Monday, July 26, 2010

Marginal Revolution has amazing comments

This has led me to quote a few of the best points made in the latest discussion on tenure. From PQuincy:

By the way, I do admit that tenure (which I, like Tyler, possess), may lead to the payment of rents, and to some rent-seeking behavior. But if anyone claims that, say, the modern financial sector involves no rents and rent-seeking, I'll laugh out loud. The better question is to ask what the negative burden of rents in universities is compared to potential benefits of a system that awards some kind of tenure. Given that few university professors make very much money, my first guess (no doubt shaped by self-interest) is that tenure is a relatively inexpensive way to achieve certain hard-to-value-but-real outcomes.

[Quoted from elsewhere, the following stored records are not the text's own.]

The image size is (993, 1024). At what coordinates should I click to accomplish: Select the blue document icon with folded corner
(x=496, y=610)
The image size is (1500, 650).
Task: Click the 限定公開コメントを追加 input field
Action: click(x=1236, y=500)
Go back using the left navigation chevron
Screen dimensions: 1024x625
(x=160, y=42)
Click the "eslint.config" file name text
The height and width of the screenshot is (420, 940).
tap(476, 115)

This does make a point that is often absent from the debate-- when we say that tenure is a form of rent-seeking is it really the current highest priority? After all, financial services are able to create all sorts of captive income streams (think of fees on 401(k) accounts) that are both more expensive and harder to justify.

From Cliff Bekar

Evaluating a good hire into an academic department is expensive. It would be very expensive for managers (Deans, Provosts, etc.) to evaluate the contributions of an academic to a literature. Hiring an outside firm would also prove a challenge given the huge variance in academic performance and the length of time it takes to determine whether a good hire has been made (it can often take 6+ years for agents to fully realize their research potential). Academics within a discipline have a comparative advantage in making such determinations (as an economic historian I would be at a significant disadvantage in evaluating, say, a new econometrician). Further, since the quality of their department stands to gain the most from making a good hire, academics within the department have an incentive to maximize the quality of hire. But imagine that the people in charge of the hire may be fired. In practice decisions to fire an academic will always be made in part relative to the standards of a department/institution. An agent that is performing poorly relative to their colleagues is more likely to be let go. A 50-year old academic, who might lose their job if faced with high performing colleagues faces perverse incentives in the hiring process. Tenure renders the agents who are best able to evaluate talent with the good incentives to hire the best possible fit. This effect is even more important if we consider other elements of an academic hire that make "insiders" better at evaluating potential fits: What types of courses would the existing student mix best benefit from, what comparative weaknesses in the curriculum should be addressed with a new hire, what is the culture of the department? Good answers to these questions are often hard to answer by simply accumulating the kind of data a third party (recruiting firm or Dean) could cheaply secure.

This is a fantastic point and really shows how tenure could work to increase excellence. Now, it is true that this argument worked a lot better with a mandatory retirement age (as end of career issues are proving sticky) but that seems like a possible point of intervention, doesn't it? Making tenure no longer automatically protect jobs after the eligibility age for social security would be the example of a small tweak that radically improves the system.


No institution is perfect; tenure is no exception. But it is a way to allign faculty interests with the long term interests of their institutions. In this era of 5-year-turnover-administrators, without tenure what makes anyone think that short term administrators will do what is in the long term interest of their current institutions?

It's hard to align interests effectively given short term windows (industry constantly grapples with this issue) and tenure seems like a cheap way to do it in a very strong way.

It's not an accident that Marginal Revolutions was the blog that first got me to read blogs. Very insightful stuff.